Safety and Effectiveness of Fenfluramine for the Treatment of Seizures in Lennox-Gastaut Syndrome: Results From the Final Analysis of an Open-Label Extension Study
Kelly Knupp1, Ingrid Scheffer2, Berten Ceulemans3, Joseph Sullivan4, Katherine Nickels5, Lieven Lagae6, Renzo Guerrini7, Sameer Zuberi8, Rima Nabbout9, Kate Riney10, Michael Lock11, David Dai12, Ronald Davis13, Diego Morita14, Amélie Lothe14, Mélanie Langlois14, Rebecca Zhang-Roper14, Timothy Minh14, Antonio Gil-Nagel15
1Children's Hospital Colorado, 2University of Melbourne, Austin Hospital and Royal Children's Hospital, Florey and Murdoch Children’s Research Institutes, 3Antwerp University Hospital, 4University of California San Francisco Weill Institute for Neurosciences, Benioff Children’s Hospital, 5Mayo Clinic, 6Member of the European Reference Network EpiCARE, University of Leuven, 7Meyer Children’s Hospital IRCCS, and University of Florence, 8Paediatric Neurosciences Research Group, Royal Hospital for Children, 9Member of European Reference Network EpiCARE, Reference Centre for Rare Epilepsies, Necker Enfants Malades Hospital, APHP, U 1163 Institut Imagine, Université Paris Cité, 10The University of Queensland, St Lucia; Queensland Children's Hospital, 11Independent Statistical Consultant, 12Syneos Health, 13Neurology and Epilepsy Research Center, 14UCB, 15Hospital Ruber Internacional
Objective:
To describe the final long-term safety and effectiveness data from a fenfluramine (FFA) open-label extension (OLE) study in participants with Lennox-Gastaut syndrome (LGS) (NCT03355209).
Background:
LGS is a developmental and epileptic encephalopathy characterized by tonic seizures and other seizure types, intellectual impairment and specific electroencephalogram findings.
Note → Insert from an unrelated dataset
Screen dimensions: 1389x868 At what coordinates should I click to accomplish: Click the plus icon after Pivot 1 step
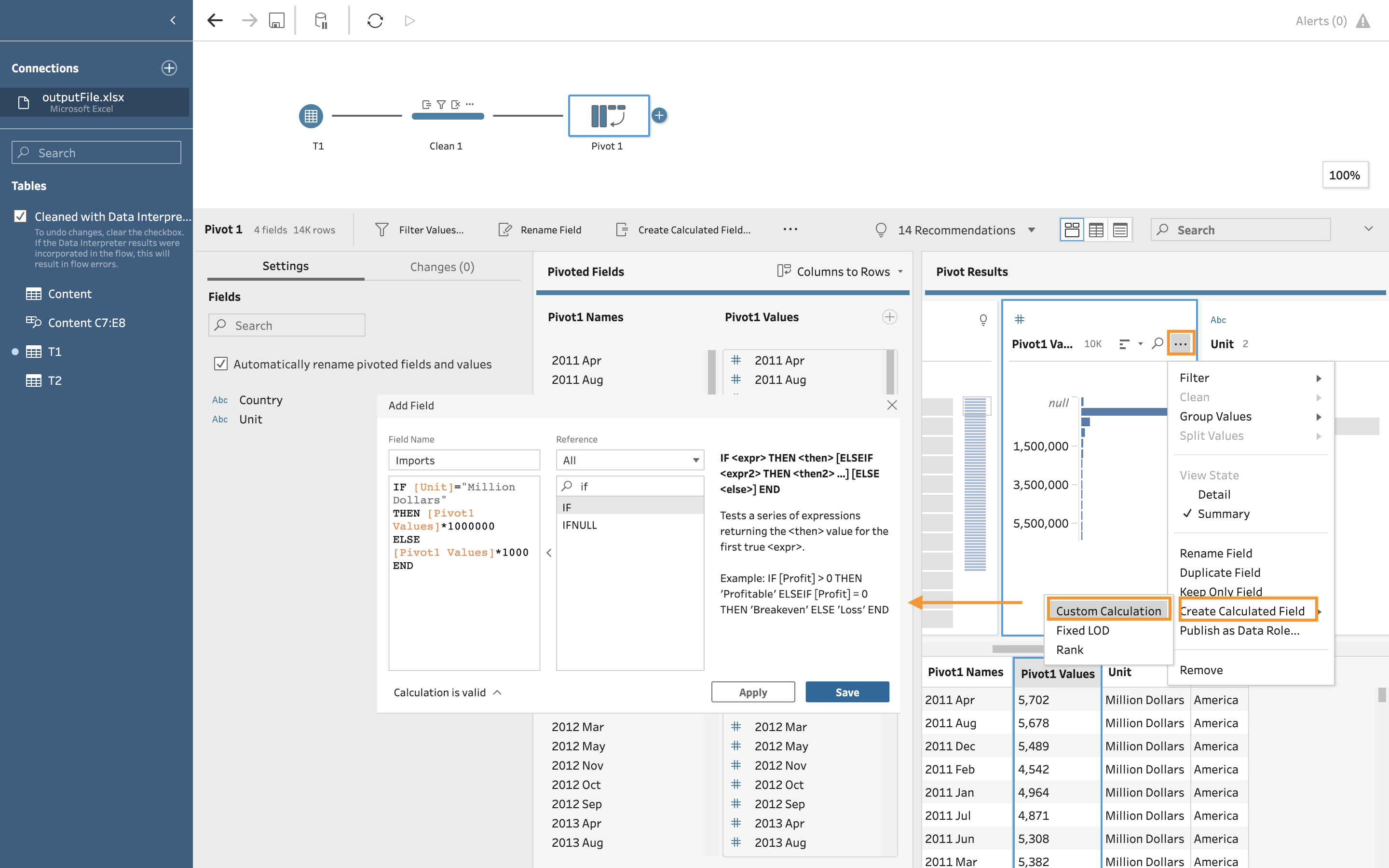tap(659, 115)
In a randomized controlled trial (RCT, Cohort A), FFA 0.7 mg/kg/day demonstrated a 26.5% median reduction in seizures associated with a drop vs 7.6% in the placebo group (P=0.001). In an interim analysis of this OLE study, FFA demonstrated a median reduction in frequency of seizures associated with a drop of 28.6% (P<0.0001) over the OLE (n=241).
Design/Methods:
Participants started on FFA 0.2 mg/kg/day, then flexibly titrated to effectiveness/tolerability after 1 month. Wilcoxon signed-rank test was used for median percent change from RCT baseline (from Month 1–end of study) in seizures associated with a drop. Additional methods have been described [Knupp 2023 Epilepsia].
Results:
247 participants (mean age 14.3±7.6 years) were enrolled in the OLE; disposition unknown in 3/247 participants, 158/244 completed the study, and 86/244 discontinued FFA (13/86 due to adverse event). Median treatment duration was 364 days (range, 19-537). 205 (83.0%) participants experienced ≥1 treatment-emergent adverse event (TEAE). Of 41 participants with ≥1 serious TEAE, 12 had ≥1 related to FFA. TEAEs reported in ≥10% of participants were: decreased appetite (16.2%), fatigue (13.4%), nasopharyngitis (12.6%), seizure (10.9%), pyrexia (10.1%). No cases of valvular heart disease or pulmonary arterial hypertension were observed. Median decrease in frequency of seizures resulting in drop over the OLE (n=241) was 29.5% (P<0.0001).
Conclusions:
In this final analysis of an OLE study in participants with LGS, FFA was generally well tolerated with no new safety signals. FFA was associated with a sustained reduction in seizures, confirming FFA as an important treatment option for patients with LGS.